On his earliest records, Mr. Cale sounded like a singer on the outside looking in. About the time I met up with him in Boston, he was becoming more comfortable in becoming the centerpiece of the music.
He was on the road to promote his “Travel-Log” record
He had one of the most remarkable six piece touring bands I have seen: the late saxophonist Steve Douglas (Duane Eddy and Phil Spector), deep soul keyboardist Spooner Oldham and late bassist Tim Drummond (James Brown, Ry Cooder).
The night before Mr. Cale’s gig at the Channel nightclub in Boston, I had gone soul music record shopping with Peter Wolf of the J. Geils Band. I told Wolf I was planning to see Mr. Cale.
The hyperactive singer-musciologist was so amped up, he picked me up at my hotel before the show in his ratty van laced van with Mickey-D’s wrappers on the floor.
The downbeat Mr. Cale demanded that kind of excited following.
“I’m a background person,” he said in a raspy whisper. “I’m not a household name. People have heard my music, but all my famous songs were made famous by somebody else.
“But that was my goal. I didn’t do to many interviews and kept my pictures away (and off of album covers.) I’ve had more pictures taken of me in the last two months than in my whole career.”
I wondered how the elevated profile affected his music.

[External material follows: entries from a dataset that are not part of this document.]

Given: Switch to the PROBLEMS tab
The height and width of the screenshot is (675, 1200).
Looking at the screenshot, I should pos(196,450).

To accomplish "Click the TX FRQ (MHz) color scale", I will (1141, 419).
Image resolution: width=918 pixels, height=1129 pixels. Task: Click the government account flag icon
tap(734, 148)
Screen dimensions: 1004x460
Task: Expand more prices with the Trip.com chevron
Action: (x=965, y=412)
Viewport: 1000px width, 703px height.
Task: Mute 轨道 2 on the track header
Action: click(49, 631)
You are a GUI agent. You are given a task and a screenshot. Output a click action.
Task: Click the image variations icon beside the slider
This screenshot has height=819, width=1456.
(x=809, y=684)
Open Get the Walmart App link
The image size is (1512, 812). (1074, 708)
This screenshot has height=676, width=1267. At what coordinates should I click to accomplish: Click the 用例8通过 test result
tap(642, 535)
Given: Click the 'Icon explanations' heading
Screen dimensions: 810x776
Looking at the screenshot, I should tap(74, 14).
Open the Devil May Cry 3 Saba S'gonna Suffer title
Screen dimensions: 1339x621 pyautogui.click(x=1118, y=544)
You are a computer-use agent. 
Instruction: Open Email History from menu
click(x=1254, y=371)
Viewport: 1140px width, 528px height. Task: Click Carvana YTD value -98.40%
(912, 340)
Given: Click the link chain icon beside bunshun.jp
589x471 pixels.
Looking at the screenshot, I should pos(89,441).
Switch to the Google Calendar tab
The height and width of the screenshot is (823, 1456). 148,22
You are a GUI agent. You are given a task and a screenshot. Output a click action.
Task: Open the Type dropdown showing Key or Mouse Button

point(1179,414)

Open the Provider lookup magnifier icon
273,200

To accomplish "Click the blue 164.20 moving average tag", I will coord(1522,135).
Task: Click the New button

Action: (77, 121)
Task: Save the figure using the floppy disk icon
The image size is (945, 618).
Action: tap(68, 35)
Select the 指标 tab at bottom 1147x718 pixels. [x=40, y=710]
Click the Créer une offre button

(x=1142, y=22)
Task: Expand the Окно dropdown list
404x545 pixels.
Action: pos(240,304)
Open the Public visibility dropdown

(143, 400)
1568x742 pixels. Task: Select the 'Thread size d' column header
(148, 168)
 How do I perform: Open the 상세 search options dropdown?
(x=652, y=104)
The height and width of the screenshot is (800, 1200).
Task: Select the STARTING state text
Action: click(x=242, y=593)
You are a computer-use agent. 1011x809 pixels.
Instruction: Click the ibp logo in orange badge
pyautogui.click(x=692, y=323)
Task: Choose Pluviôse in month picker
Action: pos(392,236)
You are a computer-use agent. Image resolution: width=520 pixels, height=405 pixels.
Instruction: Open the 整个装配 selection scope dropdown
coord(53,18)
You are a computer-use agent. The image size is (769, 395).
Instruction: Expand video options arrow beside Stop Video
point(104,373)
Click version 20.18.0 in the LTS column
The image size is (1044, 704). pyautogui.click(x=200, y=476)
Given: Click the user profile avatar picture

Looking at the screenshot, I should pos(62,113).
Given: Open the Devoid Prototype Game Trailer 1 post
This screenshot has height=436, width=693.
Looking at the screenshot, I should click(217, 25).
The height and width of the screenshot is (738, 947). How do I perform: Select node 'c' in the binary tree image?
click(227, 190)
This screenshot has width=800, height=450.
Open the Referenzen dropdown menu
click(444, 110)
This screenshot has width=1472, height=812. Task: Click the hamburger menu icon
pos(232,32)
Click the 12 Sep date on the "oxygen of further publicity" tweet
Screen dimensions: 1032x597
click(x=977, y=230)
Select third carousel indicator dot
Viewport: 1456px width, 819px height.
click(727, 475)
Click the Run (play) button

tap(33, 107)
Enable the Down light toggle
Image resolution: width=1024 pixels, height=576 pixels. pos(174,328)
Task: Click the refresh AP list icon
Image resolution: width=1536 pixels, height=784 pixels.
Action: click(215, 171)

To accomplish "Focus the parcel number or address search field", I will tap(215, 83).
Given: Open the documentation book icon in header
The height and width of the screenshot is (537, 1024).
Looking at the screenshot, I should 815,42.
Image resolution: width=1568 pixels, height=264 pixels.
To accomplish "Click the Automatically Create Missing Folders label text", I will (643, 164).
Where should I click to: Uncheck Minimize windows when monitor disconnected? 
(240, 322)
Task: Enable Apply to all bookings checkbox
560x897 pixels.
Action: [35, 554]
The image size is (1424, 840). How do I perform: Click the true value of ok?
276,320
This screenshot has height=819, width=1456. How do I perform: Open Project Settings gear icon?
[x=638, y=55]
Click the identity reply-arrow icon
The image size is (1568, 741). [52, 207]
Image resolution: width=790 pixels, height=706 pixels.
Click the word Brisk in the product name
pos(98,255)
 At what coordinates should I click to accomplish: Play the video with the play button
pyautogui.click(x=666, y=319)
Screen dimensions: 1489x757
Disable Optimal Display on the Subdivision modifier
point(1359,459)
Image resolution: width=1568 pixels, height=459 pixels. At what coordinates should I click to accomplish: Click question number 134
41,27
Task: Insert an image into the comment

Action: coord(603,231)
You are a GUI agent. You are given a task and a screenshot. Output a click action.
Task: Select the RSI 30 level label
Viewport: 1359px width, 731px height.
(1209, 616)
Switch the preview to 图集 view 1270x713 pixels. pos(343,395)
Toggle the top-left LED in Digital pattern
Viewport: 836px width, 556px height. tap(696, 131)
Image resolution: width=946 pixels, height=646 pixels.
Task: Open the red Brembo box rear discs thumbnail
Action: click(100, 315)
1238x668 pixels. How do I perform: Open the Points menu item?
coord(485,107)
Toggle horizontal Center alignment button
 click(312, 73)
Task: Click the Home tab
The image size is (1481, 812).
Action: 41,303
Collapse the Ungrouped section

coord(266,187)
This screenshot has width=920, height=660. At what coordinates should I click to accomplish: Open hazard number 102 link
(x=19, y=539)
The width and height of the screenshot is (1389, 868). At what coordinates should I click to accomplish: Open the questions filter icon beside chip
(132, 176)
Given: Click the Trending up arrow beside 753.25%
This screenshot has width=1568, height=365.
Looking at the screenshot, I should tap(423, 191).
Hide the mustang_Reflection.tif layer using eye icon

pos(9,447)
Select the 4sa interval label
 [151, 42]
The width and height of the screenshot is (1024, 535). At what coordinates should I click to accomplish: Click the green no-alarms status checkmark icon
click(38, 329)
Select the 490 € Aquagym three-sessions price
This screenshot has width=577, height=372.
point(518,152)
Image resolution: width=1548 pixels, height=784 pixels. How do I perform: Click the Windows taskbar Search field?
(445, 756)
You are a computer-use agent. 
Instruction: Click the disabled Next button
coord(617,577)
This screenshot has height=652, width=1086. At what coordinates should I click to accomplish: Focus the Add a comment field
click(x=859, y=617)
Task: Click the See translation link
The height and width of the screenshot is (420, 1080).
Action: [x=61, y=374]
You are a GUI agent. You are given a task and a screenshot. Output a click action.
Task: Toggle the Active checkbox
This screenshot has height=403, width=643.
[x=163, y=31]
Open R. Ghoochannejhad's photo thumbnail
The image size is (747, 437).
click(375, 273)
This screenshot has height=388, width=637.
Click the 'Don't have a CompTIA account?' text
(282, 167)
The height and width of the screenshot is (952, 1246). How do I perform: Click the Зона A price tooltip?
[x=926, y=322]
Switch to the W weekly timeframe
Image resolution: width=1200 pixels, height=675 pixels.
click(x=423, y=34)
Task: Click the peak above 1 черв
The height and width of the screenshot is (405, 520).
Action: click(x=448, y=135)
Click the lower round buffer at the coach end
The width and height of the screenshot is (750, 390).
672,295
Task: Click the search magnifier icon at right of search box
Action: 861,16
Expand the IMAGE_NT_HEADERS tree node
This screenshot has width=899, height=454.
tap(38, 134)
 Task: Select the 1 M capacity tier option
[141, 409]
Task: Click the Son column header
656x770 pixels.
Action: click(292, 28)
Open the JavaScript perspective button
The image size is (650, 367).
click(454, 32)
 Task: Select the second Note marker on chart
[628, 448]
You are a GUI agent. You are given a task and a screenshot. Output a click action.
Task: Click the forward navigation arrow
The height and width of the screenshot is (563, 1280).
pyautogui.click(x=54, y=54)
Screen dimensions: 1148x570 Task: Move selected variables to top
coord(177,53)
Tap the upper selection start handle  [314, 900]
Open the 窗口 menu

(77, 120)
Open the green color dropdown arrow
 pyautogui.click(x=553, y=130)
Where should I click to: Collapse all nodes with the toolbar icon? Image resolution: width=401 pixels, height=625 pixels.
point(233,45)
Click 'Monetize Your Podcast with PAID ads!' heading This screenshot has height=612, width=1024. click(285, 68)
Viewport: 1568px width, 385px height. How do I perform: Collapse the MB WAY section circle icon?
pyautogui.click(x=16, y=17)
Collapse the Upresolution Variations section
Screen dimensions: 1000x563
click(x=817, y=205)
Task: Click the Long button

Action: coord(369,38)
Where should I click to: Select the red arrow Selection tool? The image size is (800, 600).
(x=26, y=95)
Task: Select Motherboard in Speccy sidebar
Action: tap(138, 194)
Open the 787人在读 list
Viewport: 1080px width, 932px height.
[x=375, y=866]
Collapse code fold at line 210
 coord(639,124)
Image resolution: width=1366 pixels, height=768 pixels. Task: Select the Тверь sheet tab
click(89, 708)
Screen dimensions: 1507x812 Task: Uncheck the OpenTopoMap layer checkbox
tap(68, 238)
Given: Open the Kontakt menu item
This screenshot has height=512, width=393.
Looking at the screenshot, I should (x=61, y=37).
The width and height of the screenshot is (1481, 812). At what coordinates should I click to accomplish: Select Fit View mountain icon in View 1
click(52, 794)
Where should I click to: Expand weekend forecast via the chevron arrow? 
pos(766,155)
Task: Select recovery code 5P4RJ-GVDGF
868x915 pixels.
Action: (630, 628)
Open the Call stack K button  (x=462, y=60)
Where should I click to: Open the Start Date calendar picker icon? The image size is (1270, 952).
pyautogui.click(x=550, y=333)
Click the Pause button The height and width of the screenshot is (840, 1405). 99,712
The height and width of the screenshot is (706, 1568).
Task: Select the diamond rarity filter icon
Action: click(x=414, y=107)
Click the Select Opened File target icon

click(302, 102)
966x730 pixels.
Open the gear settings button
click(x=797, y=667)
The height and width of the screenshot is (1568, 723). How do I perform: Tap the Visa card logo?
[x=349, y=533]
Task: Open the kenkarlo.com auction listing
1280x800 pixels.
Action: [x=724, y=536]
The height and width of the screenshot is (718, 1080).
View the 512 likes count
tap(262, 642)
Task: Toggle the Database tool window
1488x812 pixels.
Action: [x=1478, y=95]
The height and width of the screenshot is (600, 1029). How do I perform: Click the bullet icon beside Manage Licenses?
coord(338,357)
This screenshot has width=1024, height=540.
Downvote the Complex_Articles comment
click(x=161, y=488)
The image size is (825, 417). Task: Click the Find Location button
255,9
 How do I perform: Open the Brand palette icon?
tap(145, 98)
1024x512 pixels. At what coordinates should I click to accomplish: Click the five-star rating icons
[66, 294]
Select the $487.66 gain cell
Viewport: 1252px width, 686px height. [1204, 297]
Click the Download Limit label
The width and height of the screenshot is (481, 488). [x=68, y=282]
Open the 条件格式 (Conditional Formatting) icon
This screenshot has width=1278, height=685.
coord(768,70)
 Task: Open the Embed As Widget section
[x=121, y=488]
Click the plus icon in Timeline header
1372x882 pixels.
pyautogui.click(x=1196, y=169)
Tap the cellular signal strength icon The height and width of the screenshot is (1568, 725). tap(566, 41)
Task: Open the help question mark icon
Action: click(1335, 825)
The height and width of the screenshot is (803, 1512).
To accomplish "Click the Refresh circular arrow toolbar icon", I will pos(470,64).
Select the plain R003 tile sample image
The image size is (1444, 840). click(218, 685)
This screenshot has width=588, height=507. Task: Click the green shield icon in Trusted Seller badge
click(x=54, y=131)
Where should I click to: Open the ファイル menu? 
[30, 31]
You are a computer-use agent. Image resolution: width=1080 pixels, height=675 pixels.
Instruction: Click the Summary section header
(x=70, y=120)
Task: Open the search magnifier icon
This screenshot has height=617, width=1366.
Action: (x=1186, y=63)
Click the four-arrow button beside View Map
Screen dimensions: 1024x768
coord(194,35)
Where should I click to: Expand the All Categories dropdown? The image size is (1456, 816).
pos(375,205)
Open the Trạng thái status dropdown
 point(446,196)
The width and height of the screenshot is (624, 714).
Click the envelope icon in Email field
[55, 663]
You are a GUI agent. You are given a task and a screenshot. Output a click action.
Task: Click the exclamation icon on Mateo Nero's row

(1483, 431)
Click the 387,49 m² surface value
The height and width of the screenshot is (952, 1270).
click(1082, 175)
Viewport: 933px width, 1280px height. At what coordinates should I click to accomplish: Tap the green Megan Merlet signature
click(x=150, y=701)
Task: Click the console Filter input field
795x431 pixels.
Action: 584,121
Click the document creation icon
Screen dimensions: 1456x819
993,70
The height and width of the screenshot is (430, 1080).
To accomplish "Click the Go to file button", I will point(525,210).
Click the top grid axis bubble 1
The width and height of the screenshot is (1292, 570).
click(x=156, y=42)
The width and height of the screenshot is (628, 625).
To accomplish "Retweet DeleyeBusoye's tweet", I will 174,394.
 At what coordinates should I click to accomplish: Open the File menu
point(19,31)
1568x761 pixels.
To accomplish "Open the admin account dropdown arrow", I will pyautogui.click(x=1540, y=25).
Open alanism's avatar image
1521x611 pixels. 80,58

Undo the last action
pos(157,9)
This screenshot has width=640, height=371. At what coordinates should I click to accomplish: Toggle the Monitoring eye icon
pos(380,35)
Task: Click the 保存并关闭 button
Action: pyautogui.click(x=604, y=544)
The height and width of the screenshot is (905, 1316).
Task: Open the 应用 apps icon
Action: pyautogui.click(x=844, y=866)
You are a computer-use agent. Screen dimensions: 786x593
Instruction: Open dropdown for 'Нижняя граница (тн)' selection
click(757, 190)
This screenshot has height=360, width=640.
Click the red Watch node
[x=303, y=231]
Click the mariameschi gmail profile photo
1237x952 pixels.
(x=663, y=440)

“I mainly write on guitar,” he said. “Sometimes I cut the tracks and write the words afterward. Sometimes I’ll write with the guitar and voice, and add the band to what I already did. I’ve tried every way there is.
“The only thing I don’t do is try to be a poet. I very seldom write the words and try to put music to it. It’s either the music first or the music at the same time.”
Mr. Cale’s laid-back lifestyle always reflected the soft shuffles of his music.
In the early 1990s he began emerging from his mystical private persona.
“I wanted to get rid of the recluse deal,” Mr. Cale said with soft eyes set against a hard, weatherbeaten face. “The reason they made up the recluse thing is that if you don’t do interviews and make yourself accessible, they say. ‘Oh, he’s private.’ I’m no private than any other guy walking around. It’s just that I’ve always considered myself a songwriter.”
At the time of our conversation Mr. Cale had just left a two-year residency l in a 24-toof trailer anchored near Anaheim, Calif. He only drove a car when he had to
“When I lived in the trailer park, I didn’t own a phone, so I didn’t do much, “Mr. Cale said, “If you don’t own a phone in America, you don’t do too much business. And, I got to take care of my health a little bit. Musicians are not known for their longevity. So I started riding a bike. I’d get groceries on my bike, and that’s hard to do in L.A. Over all, I tried to slow it down and enjoy it a little bit. I bought a house and got into mowing the lawn every Saturday I’m not working.
“I’ve been listening to music. I like some rap. I’m a guitar player, so I like heavy metal. I love Eddie Van Halen.
“You can never stop trying to learn.”